Stefan Mey

Die SPÖ glaubt an Zuwanderung? Hurra!

Selektive Wahrnehmung ist ein wichtiger Schutzmechanismus. Unverzichtbar geradezu in einem Umfeld, in dem die Reizüberflutung ansonsten zu einer Supernova im Großhirn führen würde. Und überhaupt: Der ganze Bullshit. Den würde man ohne selektive Wahrnehmung gar nicht mehr verarbeiten können.

Aber manchmal, da funktioniert sie nicht, meine selektive Wahrnehmung. Dann geh ich über die Straßen und mach mir Gedanken über das, was ich sonst auszublenden versuche. Und dann kann ich der Versuchung nicht widerstehen, und muss dann doch über Politik schreiben, auf diesem Blog. Was ich sonst ja nie tue, aber heute will ich. Heute muss ich.

Weil mich dieses Plakat schon wieder angesprungen hat. Das mit der Aufschrift: „Wir glauben an unsere Jugend. Die SPÖ an Zuwanderung.“

Ist eigentlich ziemlich gemein, nicht an mich zu glauben. Und auch nicht an viele andere tolle Menschen in diesem Land. Und an ihre Lebensgefährten.

Ich meine: Nicht nur, dass ich selbst zugewandert bin und augenblicklich auswandern würde, käme – Gott behüte! – diese Partei tatsächlich eines Tages in die Situation, etwas ändern zu können. Hinzu kommt ja, dass ich viele Freunde aus der Community der Nicht-so-ganz-aus-Österreich-stammenden habe. Einer meiner besten Freunde ist Tscheche, ein anderer Bosnier, wieder einer hat ungarische Wurzeln. Manche kommen aus dem Burgenland, und das ist ebenfalls okay.

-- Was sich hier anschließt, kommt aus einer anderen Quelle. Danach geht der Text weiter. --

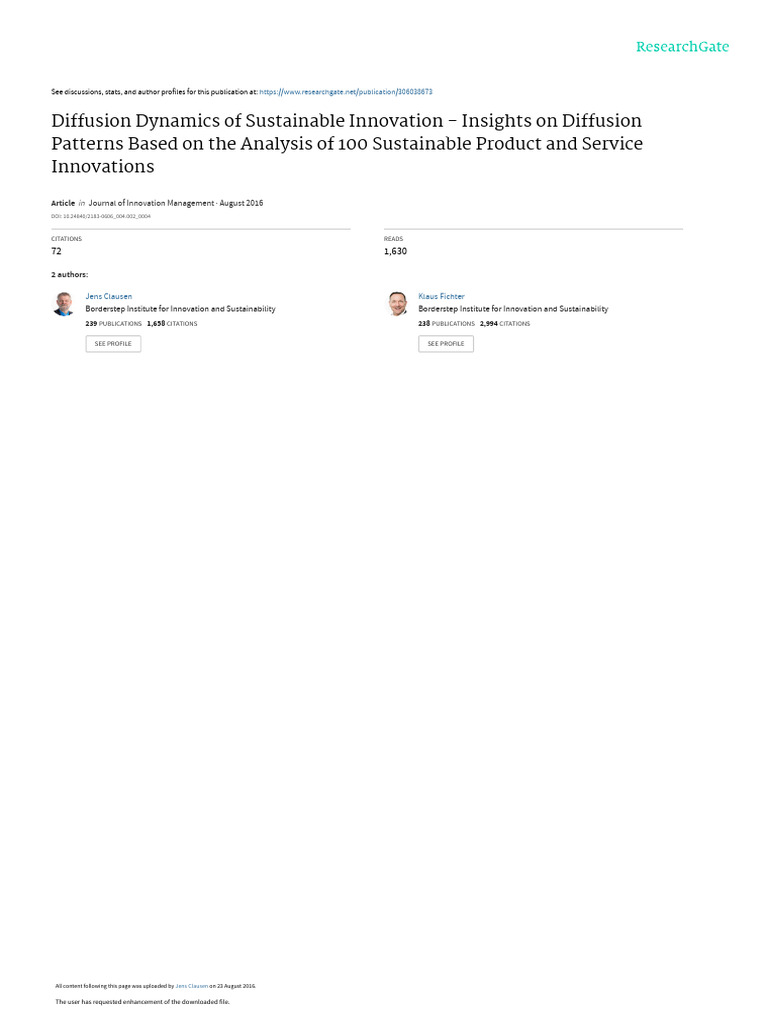Viewport: 768px width, 1024px height.
Task: Click Klaus Fichter's 2,994 citations stat
Action: (x=505, y=324)
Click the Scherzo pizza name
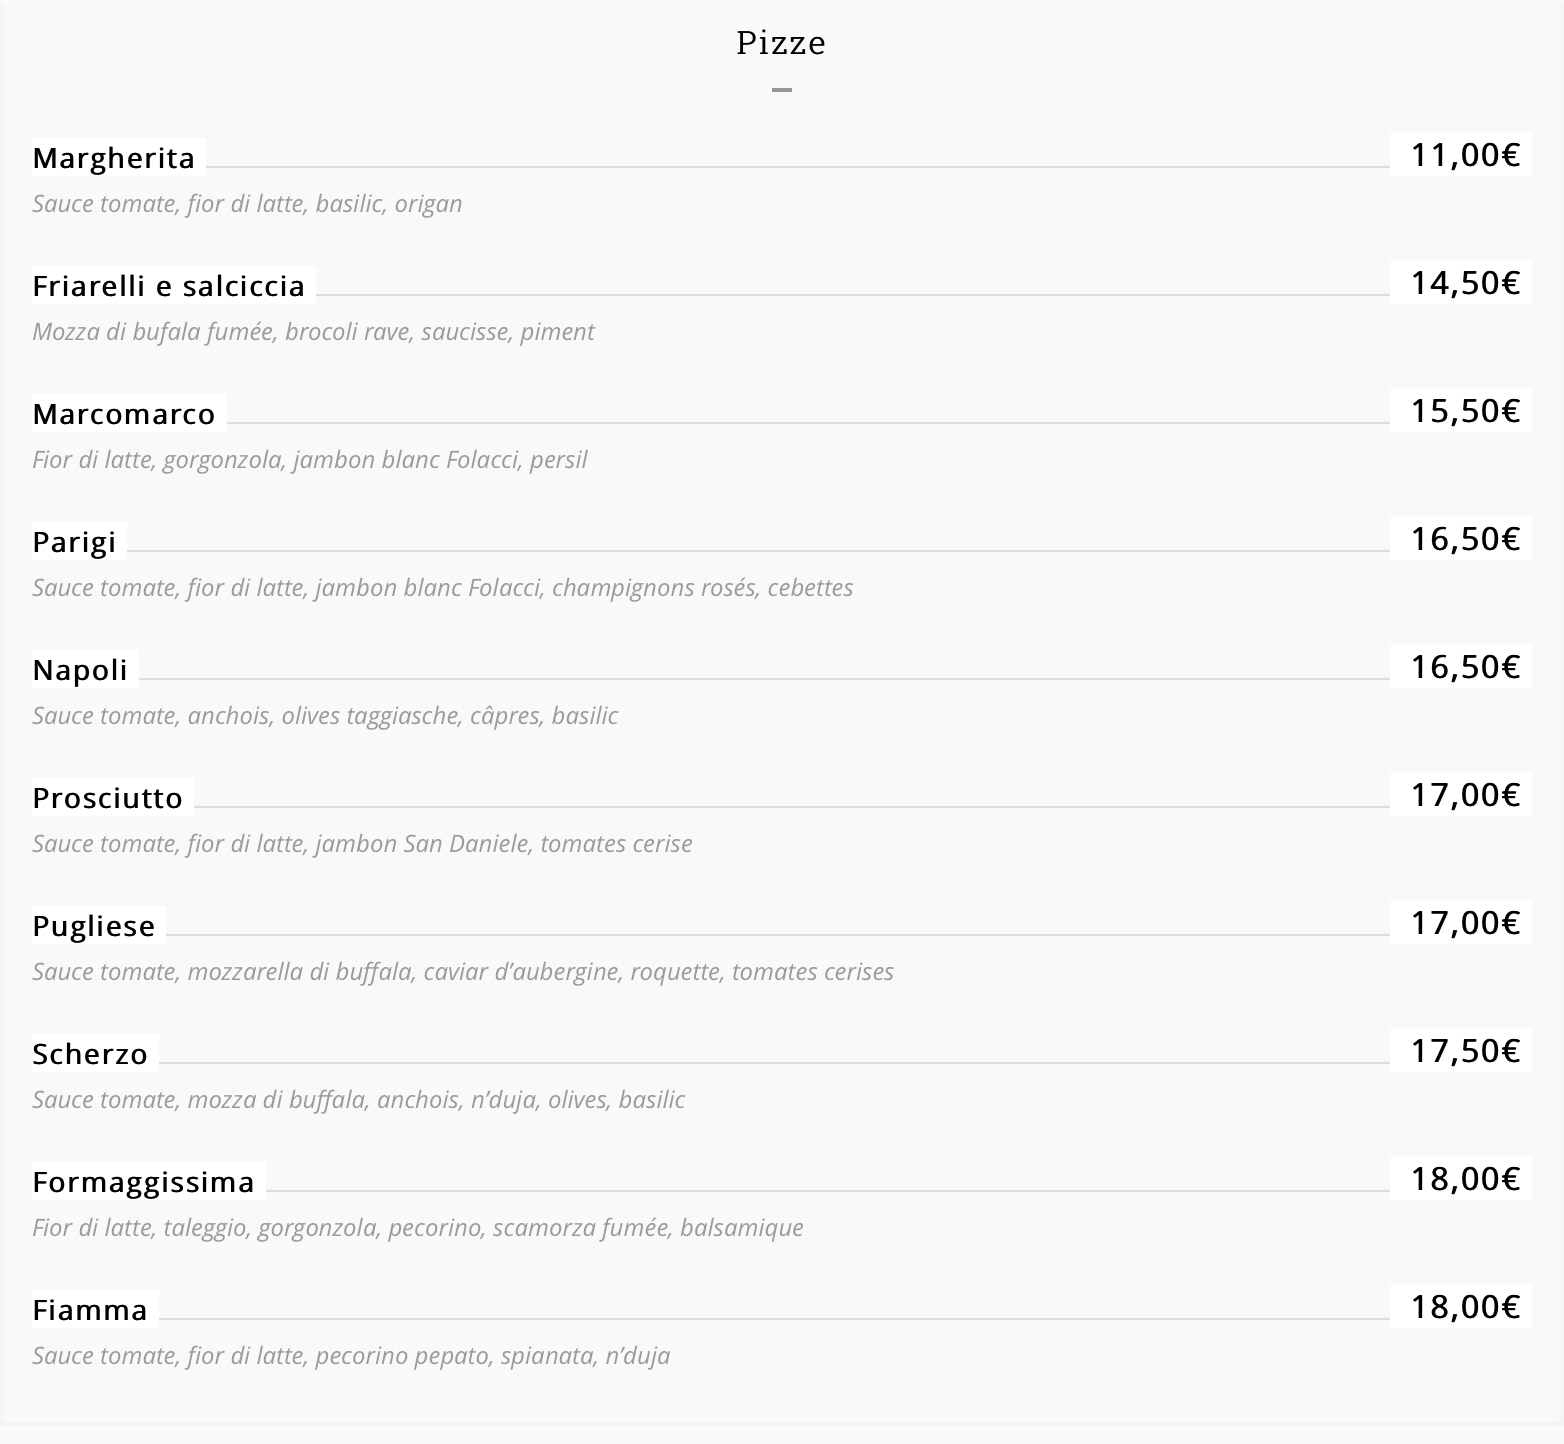1564x1444 pixels. (90, 1054)
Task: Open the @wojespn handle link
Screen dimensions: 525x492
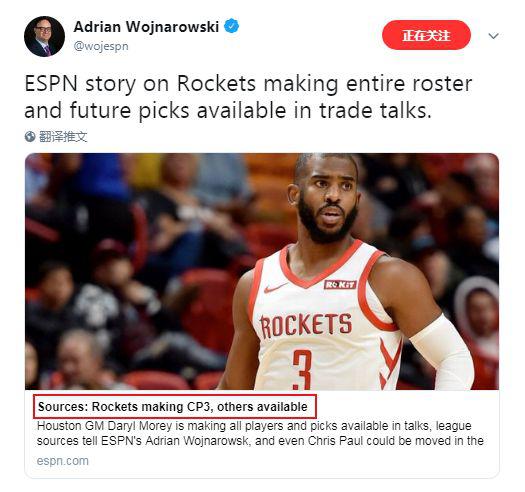Action: pyautogui.click(x=101, y=46)
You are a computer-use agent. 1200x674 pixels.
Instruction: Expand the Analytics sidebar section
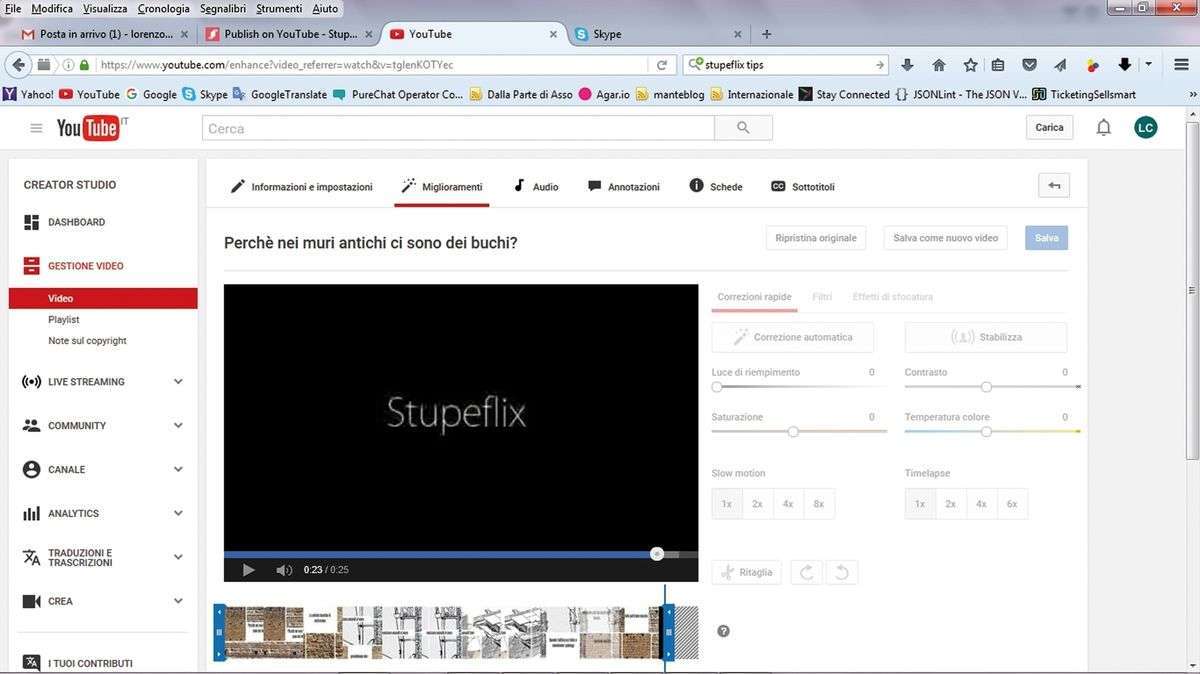pos(178,514)
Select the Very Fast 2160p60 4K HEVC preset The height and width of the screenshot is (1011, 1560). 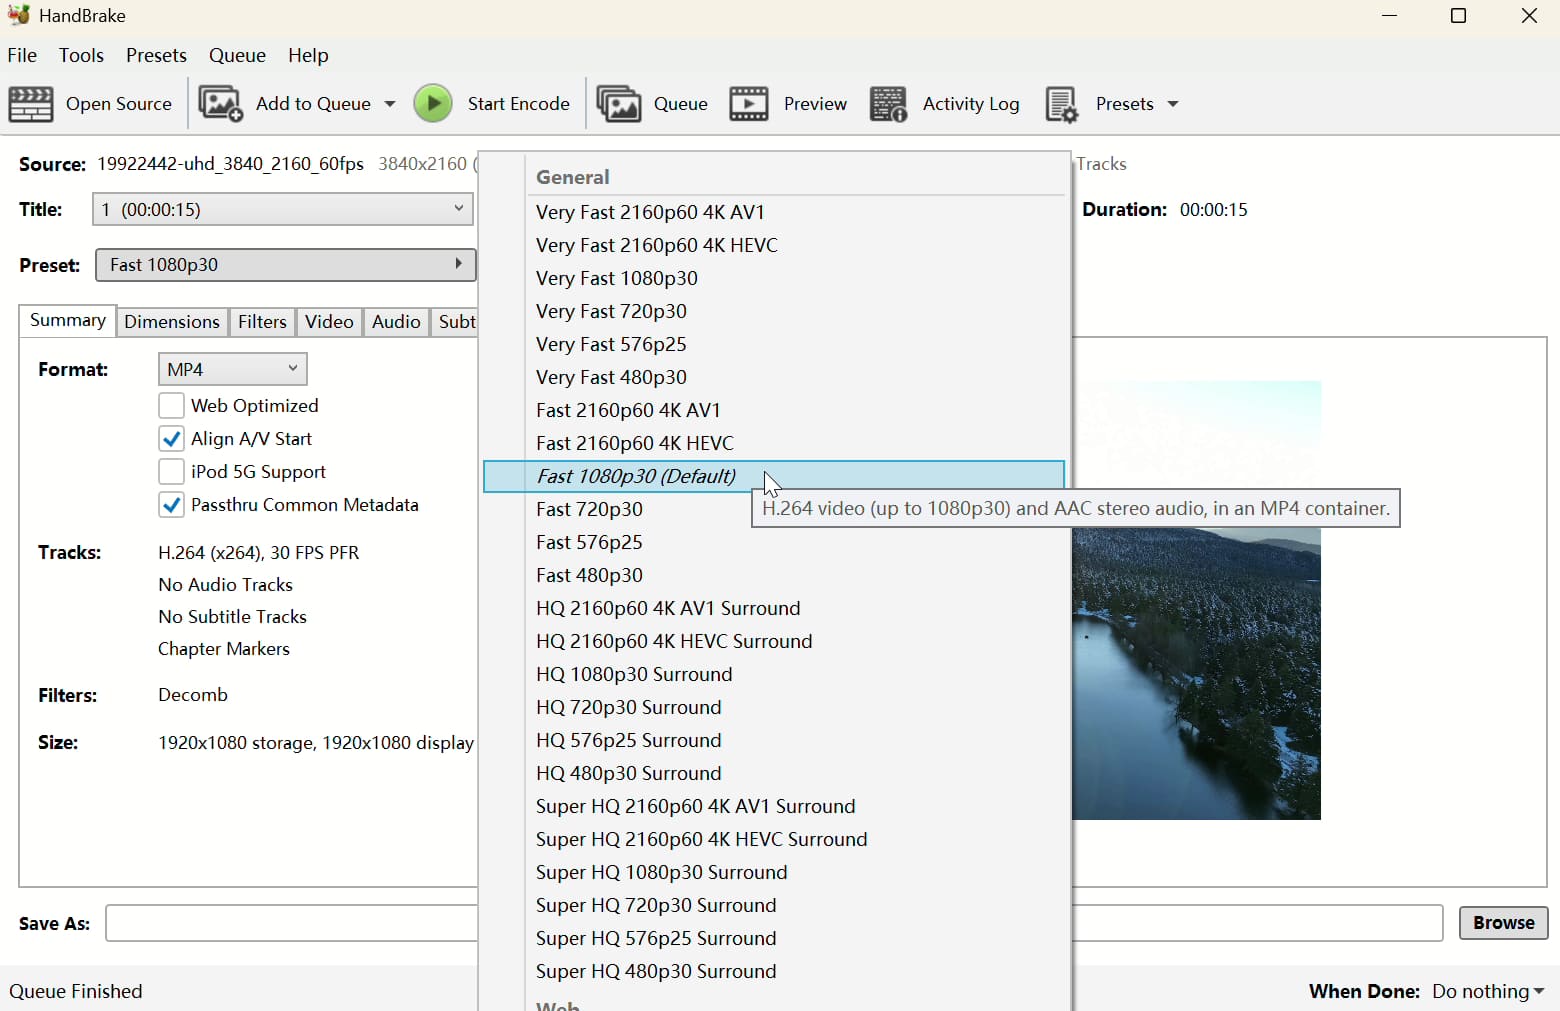(656, 245)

Und die Österreicher, die da noch bleiben, die haben zu einem großen Teil Lebensgefährtinnen aus dem Ausland: Ungarn, Tschechien oder auch Belgien. Mein eigener Lebenslauf ist in dieser Hinsicht auch alles andere als rein-österreichisch oder -deutsch. Und, wohlgemerkt: Meine Freunde sind nicht ausschließlich links-linke Grün-Wähler, sondern zu einem großen Teil Konservative. Das hindert sie nicht daran, die Welt außerhalb der Staatsgrenzen wahrzunehmen.

Man möge mich jetzt vielleicht als multikulti-verträumten Gutmenschen hinstellen, wegen meiner Vergangenheit als Chefredakteur der „Bunten Zeitung“ (die nun als „Global Player“ verkauft wird). Aber ehrlich: Ich seh das pragmatisch. Beziehungen, die ich mit „zugewanderten“ Mädchen hatte, bereue ich nicht, und der ungarische Humor ist traumhaft – kennen Sie die Witze mit dem schlecht gelaunten Schwein? Werde ich bei Gelegenheit mal erzählen. Außerdem sind die kreativsten Entrepreneure in meinem Umfeld Asiaten, die fleißigsten Arbeiter sind Türken – wenn ich morgens aus der Straßenbahn steige, dann werkelt der Kebap-Mann schon eifrig, während die Österreich-Fraktion ihrerseits Richtung AMS torkelt.

Fazit: Bei Herrn Strache kann man sich nur bedanken. Weil er ein klares Statement gesetzt hat: „Wer die FPÖ wählt, entscheidet sich gegen Stefan. Und gegen seine Freunde.“

Also, bitte: Entscheidet weise. Danke.